Data entries
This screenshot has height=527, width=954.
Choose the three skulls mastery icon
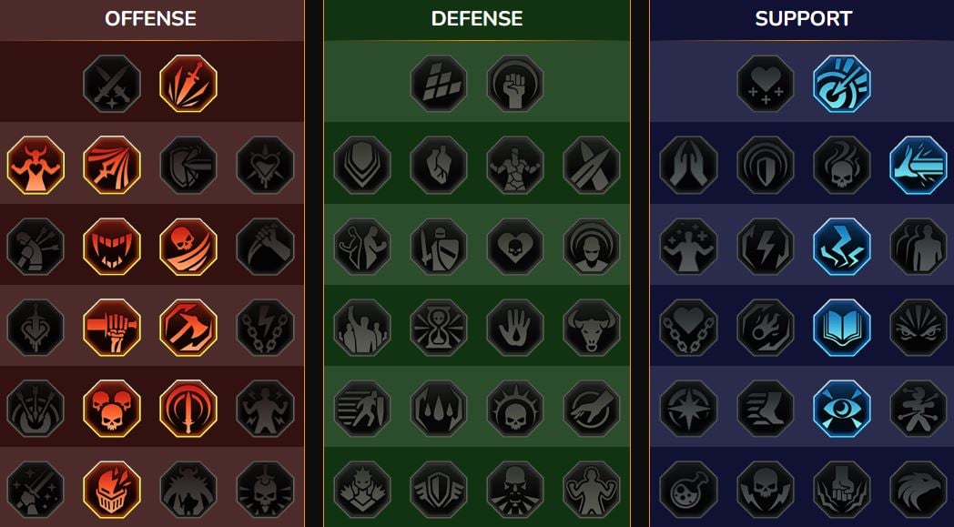tap(112, 409)

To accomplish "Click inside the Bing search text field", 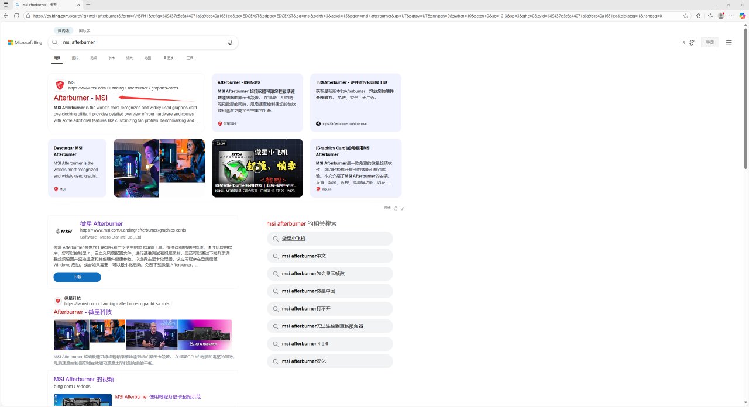I will 140,42.
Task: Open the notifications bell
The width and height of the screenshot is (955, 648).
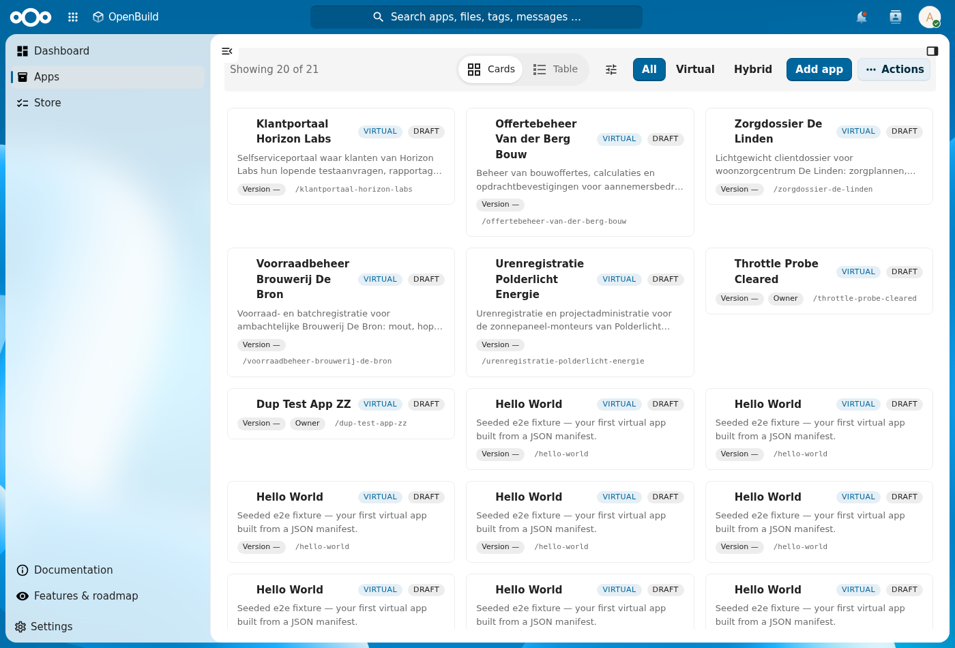Action: coord(862,17)
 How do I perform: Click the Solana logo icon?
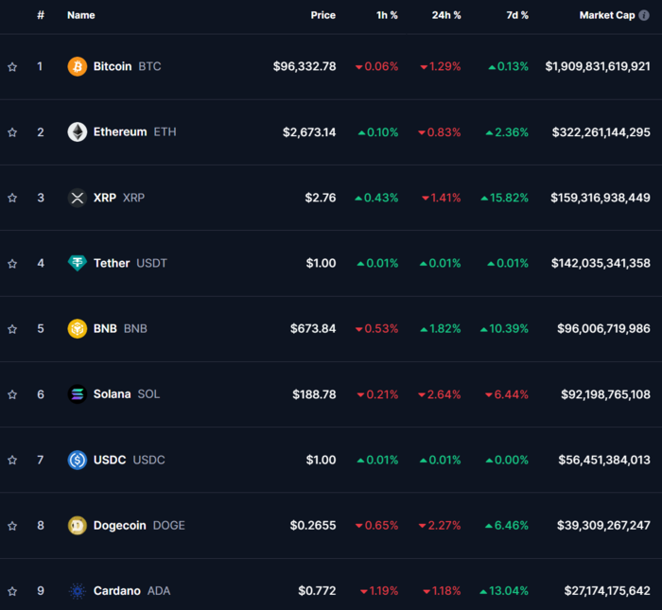click(78, 394)
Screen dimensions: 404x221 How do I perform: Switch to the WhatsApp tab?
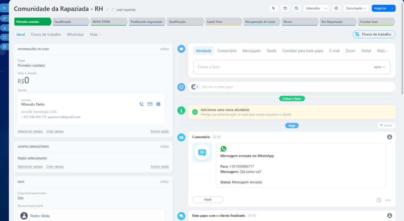(x=75, y=34)
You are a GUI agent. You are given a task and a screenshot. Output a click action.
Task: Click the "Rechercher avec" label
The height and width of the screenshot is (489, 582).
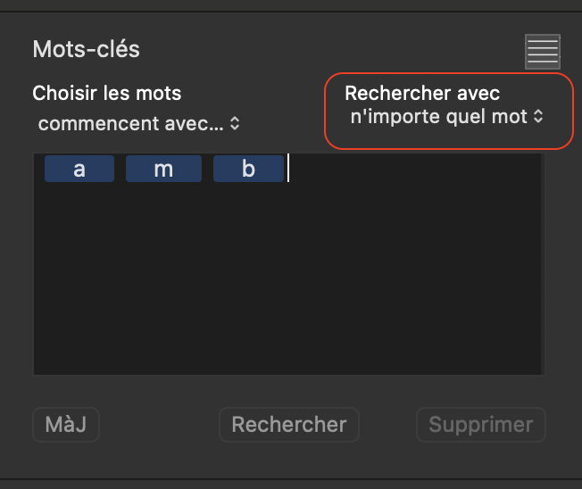422,93
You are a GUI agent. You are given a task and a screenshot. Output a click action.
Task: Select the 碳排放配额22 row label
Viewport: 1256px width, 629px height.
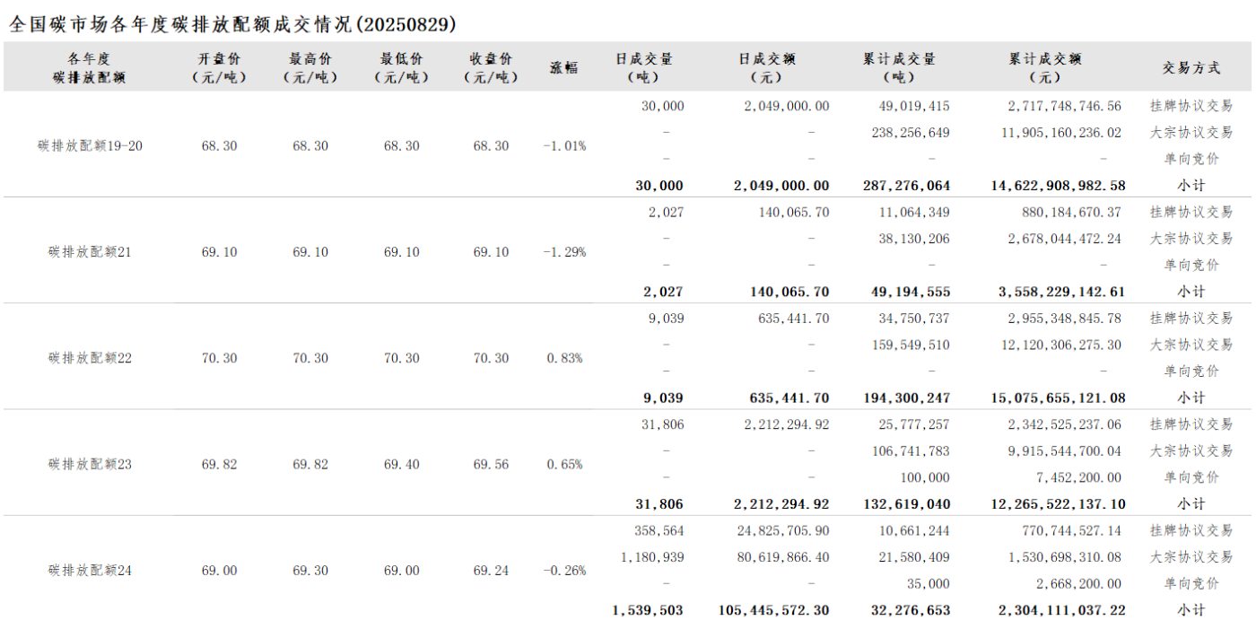pyautogui.click(x=90, y=358)
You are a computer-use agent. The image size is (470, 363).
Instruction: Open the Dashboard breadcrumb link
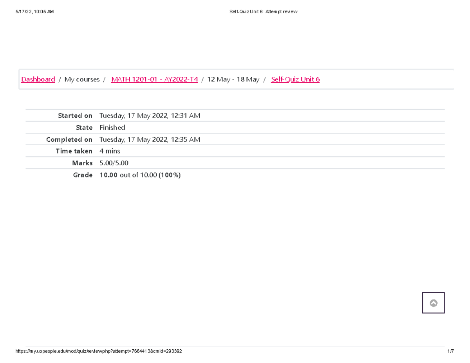[38, 79]
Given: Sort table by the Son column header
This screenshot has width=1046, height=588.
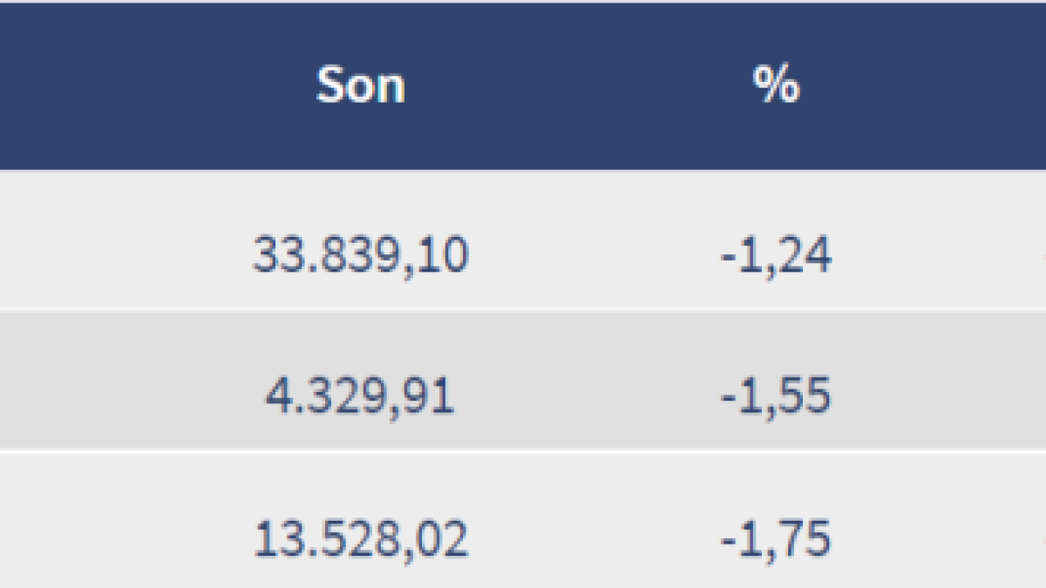Looking at the screenshot, I should coord(360,86).
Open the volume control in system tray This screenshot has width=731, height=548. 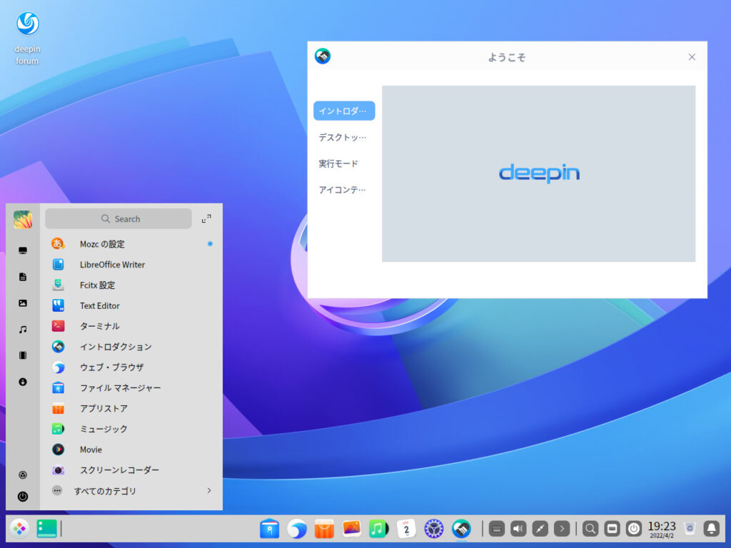coord(518,528)
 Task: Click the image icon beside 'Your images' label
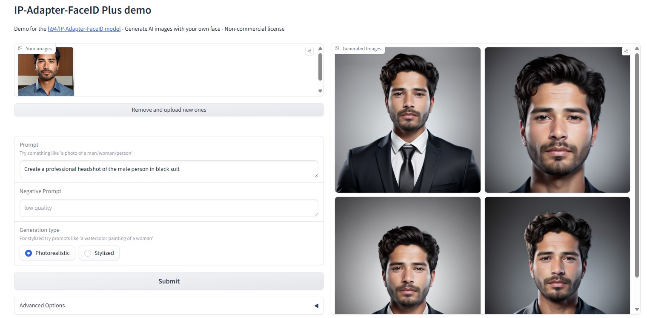coord(21,48)
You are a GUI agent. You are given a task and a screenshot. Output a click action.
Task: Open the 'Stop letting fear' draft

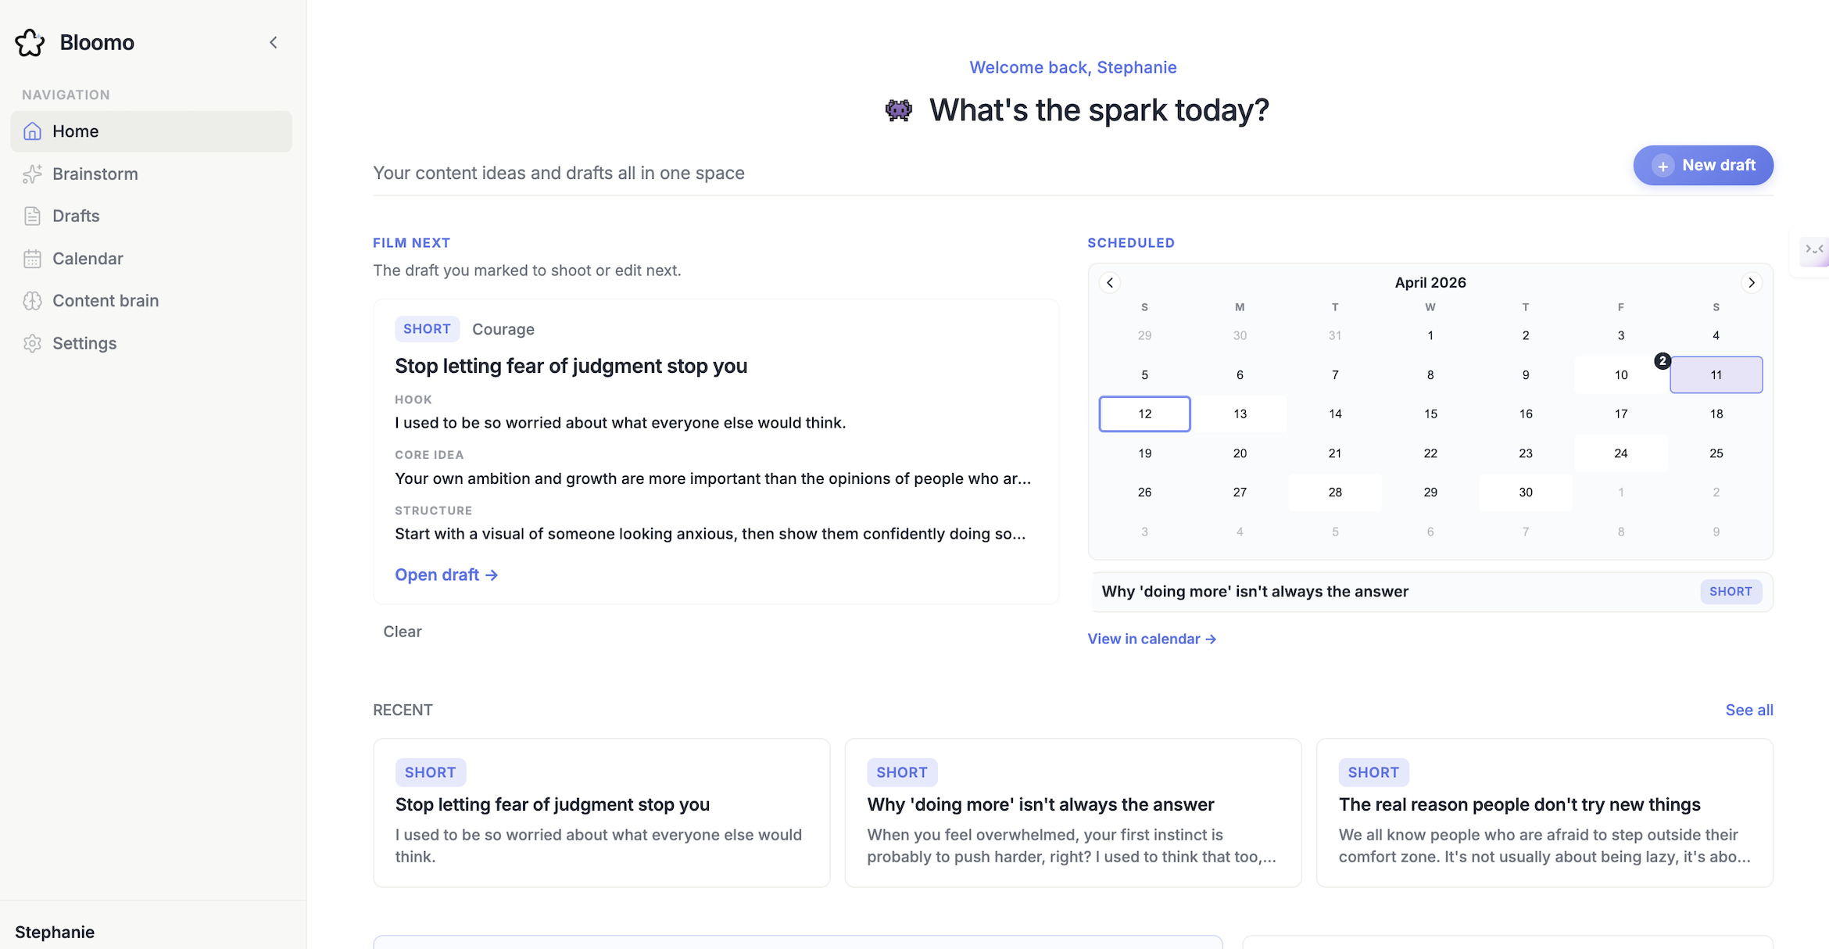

Exercise prompt:
All pictures are to be skipped. Output, word for word, the lines in the data above starting at the line containing "Task: Select the 碳排放配额22 row label" and ending at the line containing "Given: Sort table by the Son column header".

Reply to the exercise:
Task: Select the 碳排放配额22 row label
Viewport: 1256px width, 629px height.
pyautogui.click(x=90, y=358)
You are a computer-use agent. The image size is (470, 363).
Instruction: Open the Dashboard breadcrumb link
[38, 79]
Given: Sort table by the Son column header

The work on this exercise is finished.